What was the caster thinking? I agree entirely with Ebert on this one. The book makes much of Daisy's voice, which is described as low and musical. Mia Farrow doesn't thrill, she squeaks and titters and is entirely unconvincing. She has no glamour, no sex appeal, no chemistry with Redford's Gatsby. BOO! Throw a rotten tomato! Her side kick Jordan Baker on the other hand, played by Lois Chiles has a beautiful voice and moreover is more sexy than Farrow.  Perhaps they should have made her over into a blonde and cast her as Daisy. Come to think of it, skinny Farrow might have made a good Baker.

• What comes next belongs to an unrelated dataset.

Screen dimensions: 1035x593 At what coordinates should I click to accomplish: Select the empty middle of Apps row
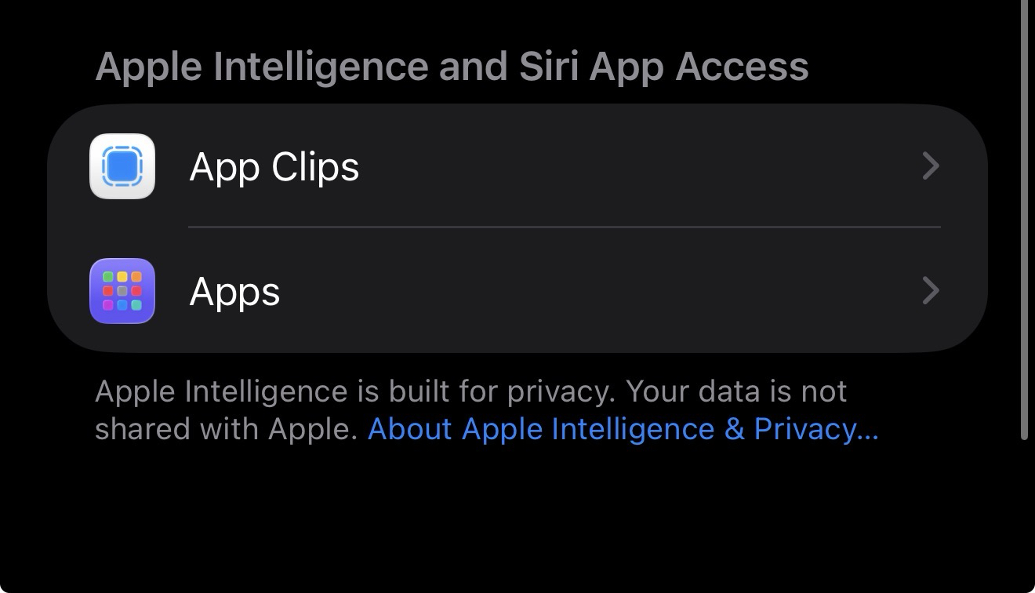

I disagree with Ebert on Redford's Gatsby. I thought he did a brilliant job capturing the social awkwardness of this self-made man, as well as his emotionally boyish and immensely vulnerable nature.  My prize for best performance in the movie goes to Karen Black, who plays Tom Buchanan's mistress Myrtle Wilson. Just as Fitzgerald describes, she exudes vitality. Her pathetic husband is convincingly played but too handsome for the part

Visually this movie is a treat, worth watching for the costumes and over the top party scenes alone. I do not regret the hours I spent filling this gap in my literary and cinematic education.


troutbirder said...

Well perhaps me and high society don't mix but I never thought much of the book. Apparently neither did the reading public back then either. Zane Grey and E.R. Burroughs were far far more popular but then that doesn't say much for taste either...:)

Ien in the Kootenays said...

I must admit I never read either of those. I would probably have enjoyed them in childhood. I loved Karl May.